The task: The answer must be an exact copy of the lines from the one with "Instruction: Open the" through the final line below, with no pictures and nothing else.

[Screenshot grounding data]
####

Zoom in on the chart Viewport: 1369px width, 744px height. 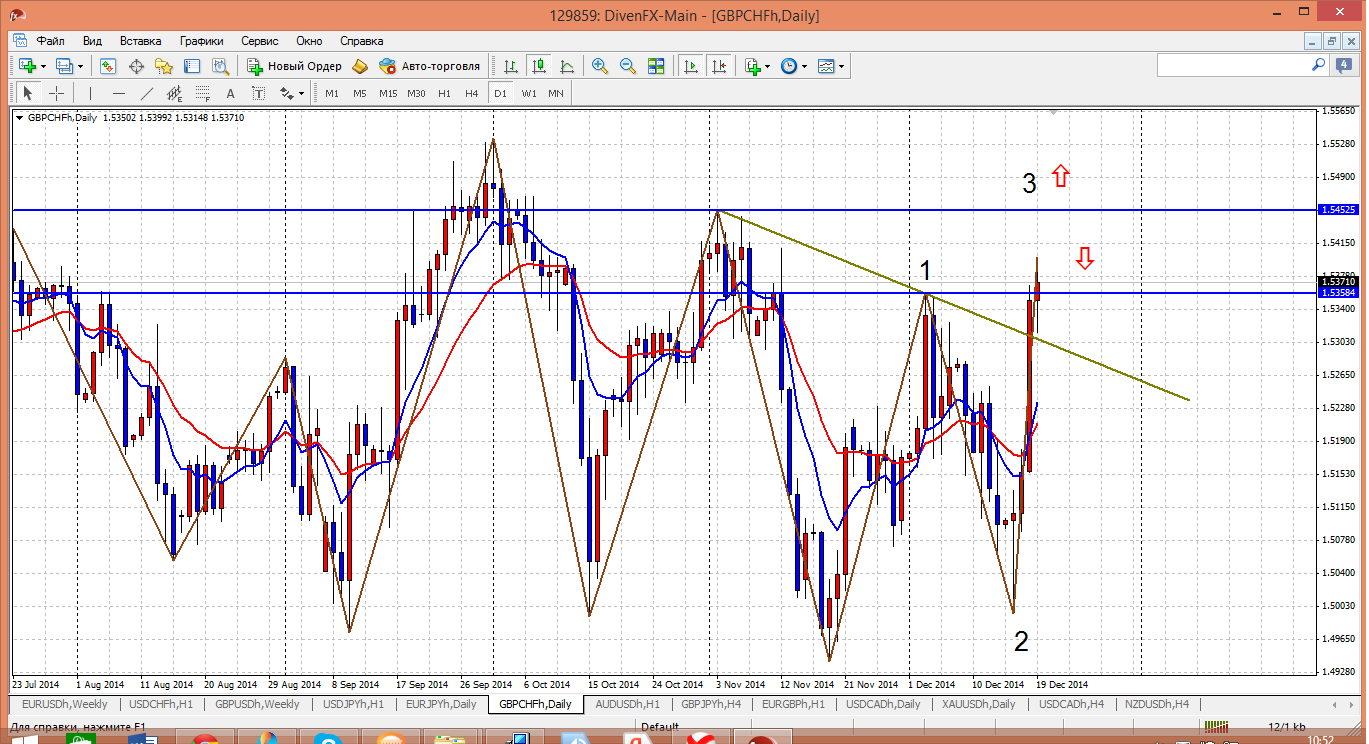pos(600,66)
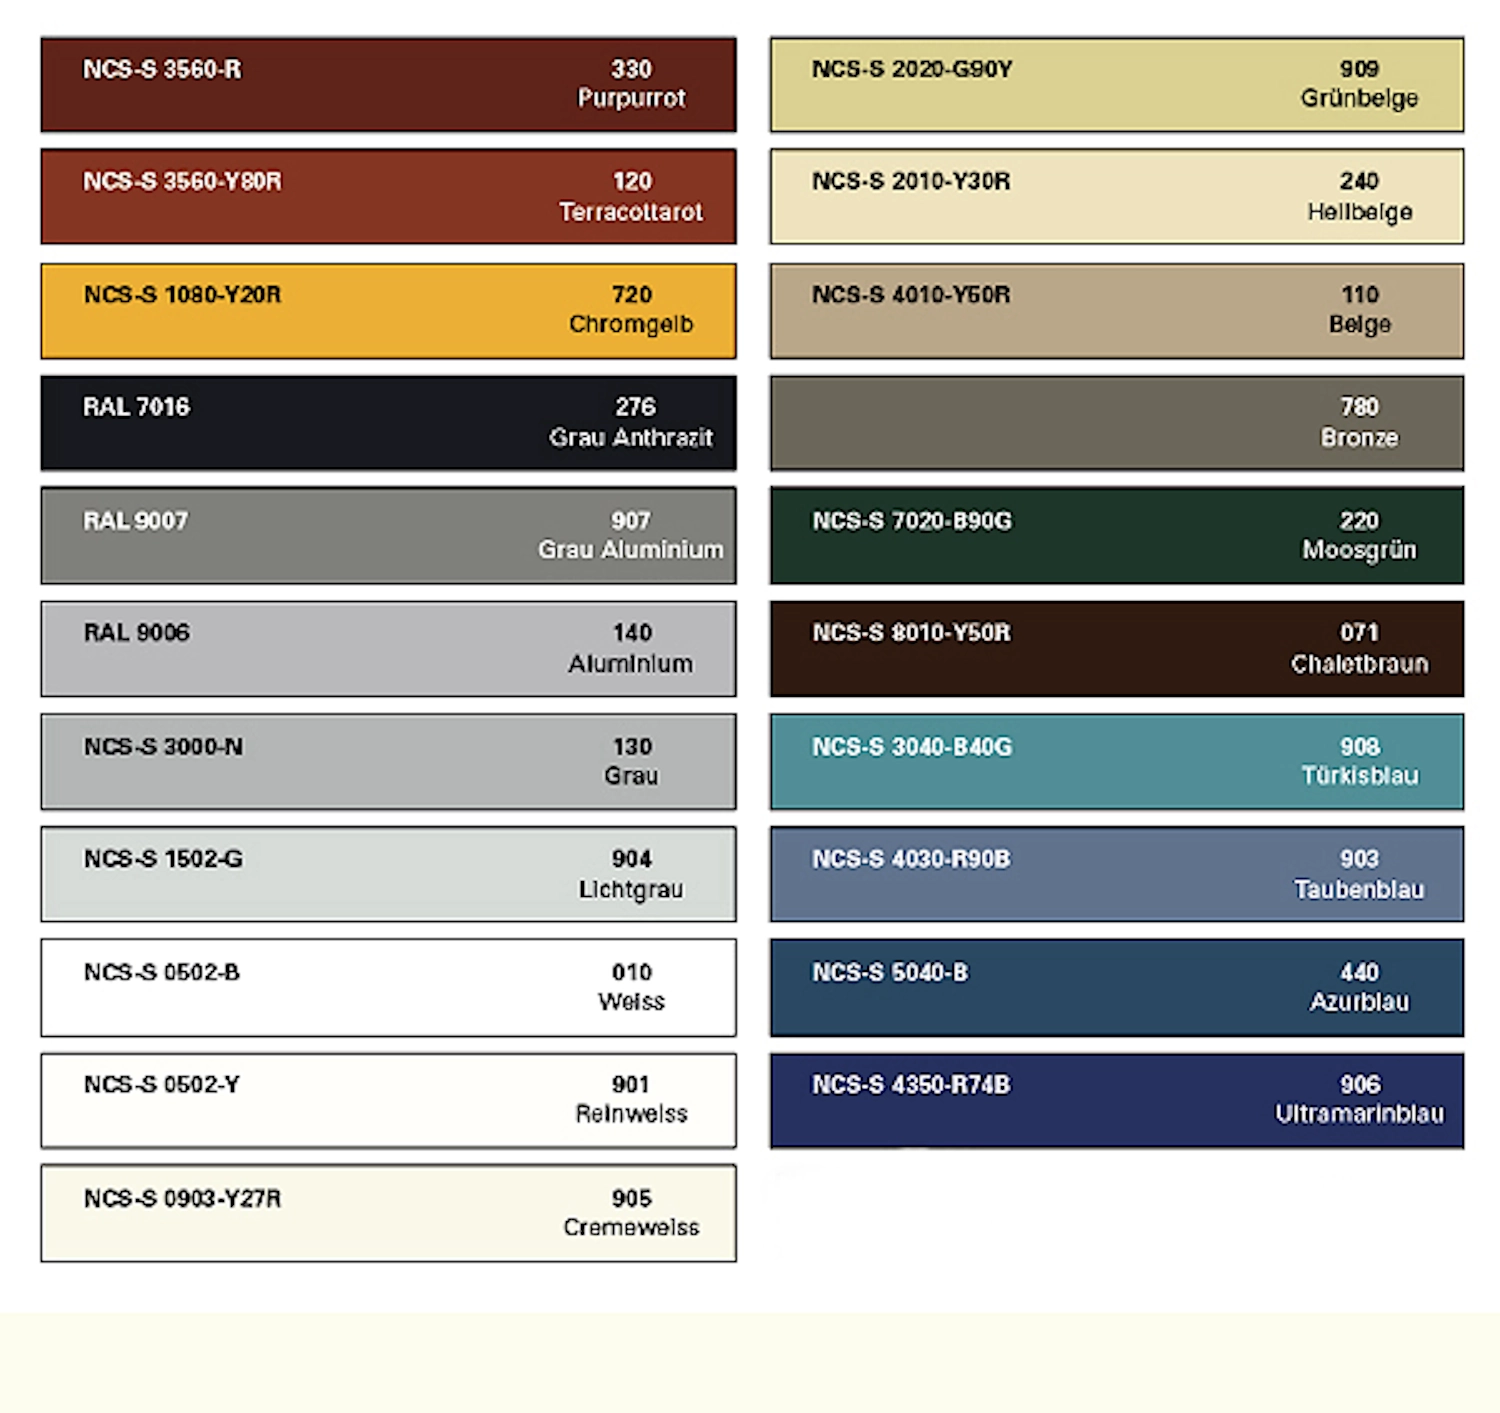Viewport: 1500px width, 1413px height.
Task: Select RAL 7016 Grau Anthrazit swatch
Action: 388,423
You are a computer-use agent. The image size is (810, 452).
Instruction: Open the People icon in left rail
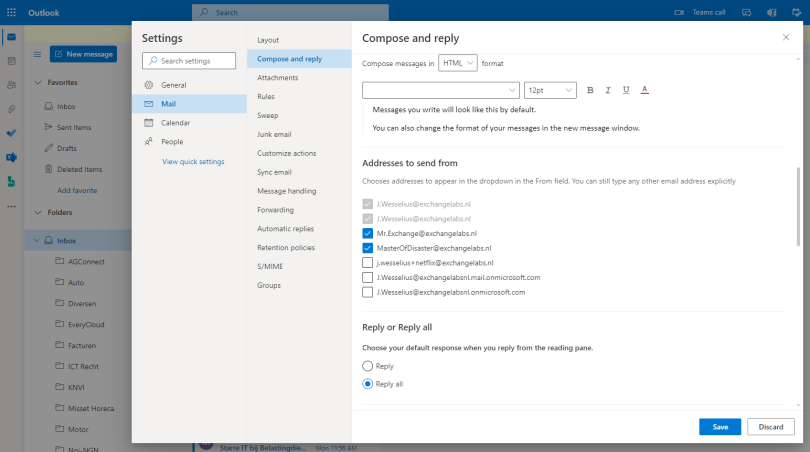point(11,84)
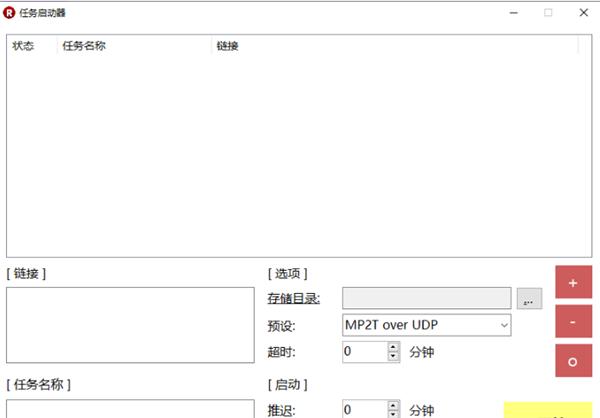Click inside the 超时 minutes field
The width and height of the screenshot is (600, 418).
click(365, 352)
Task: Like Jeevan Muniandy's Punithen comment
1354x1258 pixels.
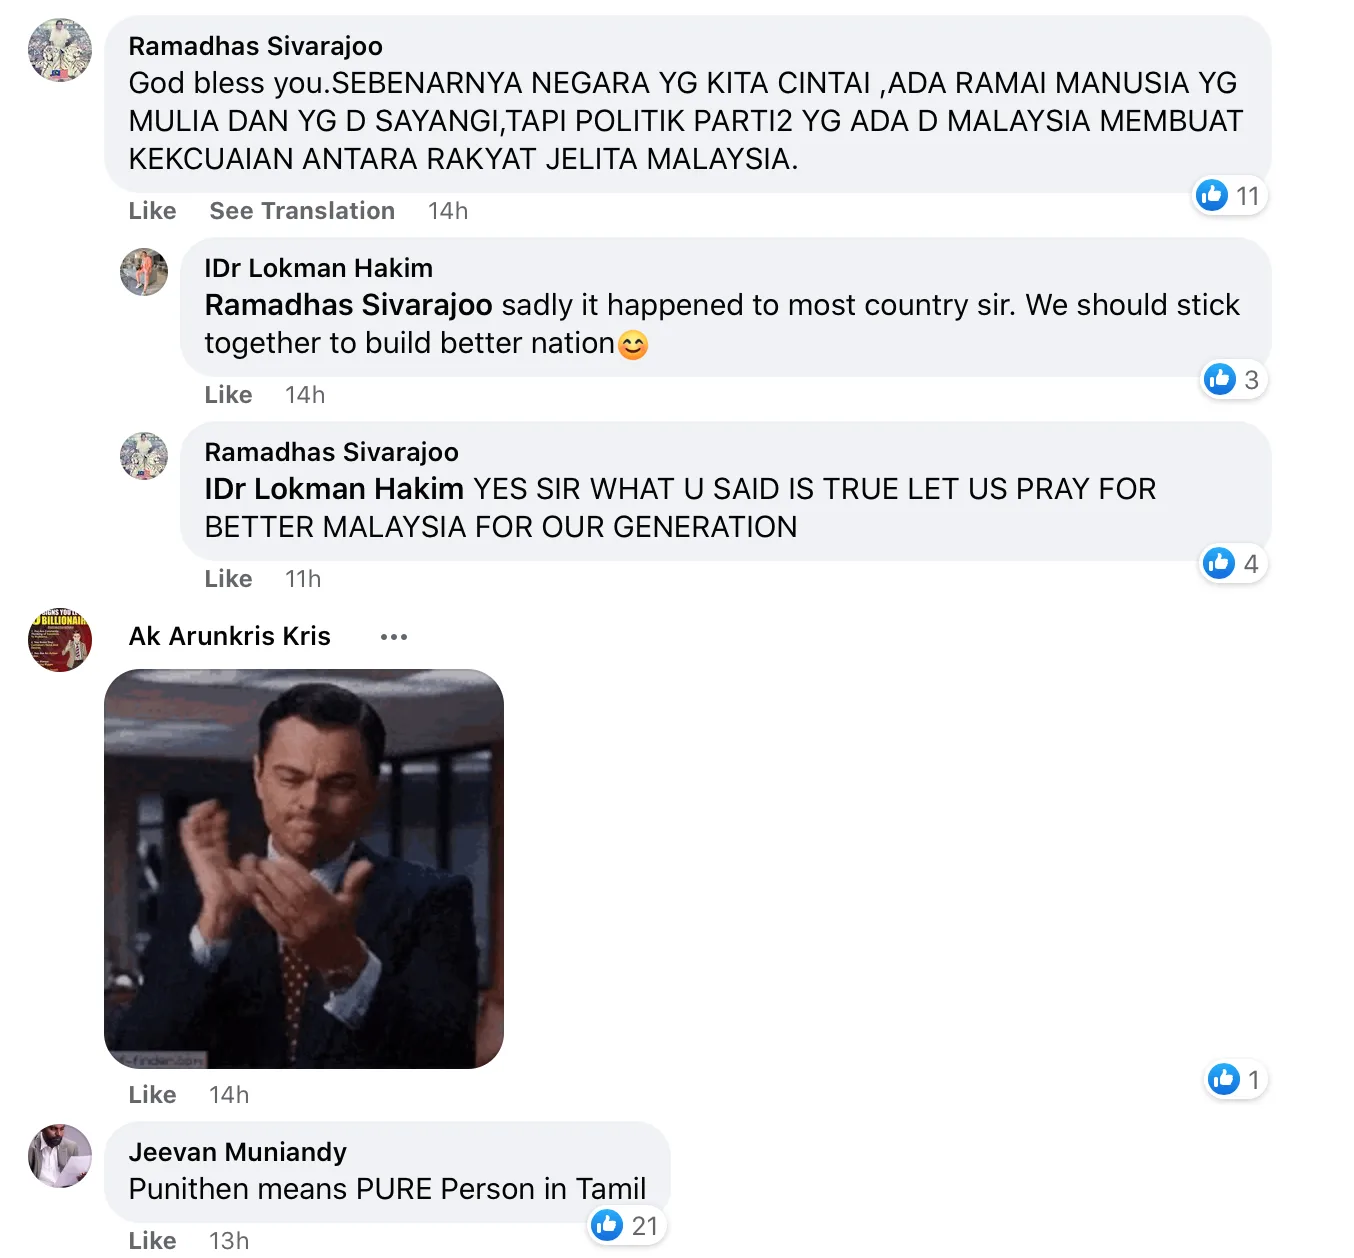Action: (x=152, y=1241)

####

Solution to the problem:
Instruction: Open the People icon in left rail
point(11,84)
Click inside the 超时 minutes field
The width and height of the screenshot is (600, 418).
click(365, 352)
Task: Like Jeevan Muniandy's Punithen comment
1354x1258 pixels.
Action: (x=152, y=1241)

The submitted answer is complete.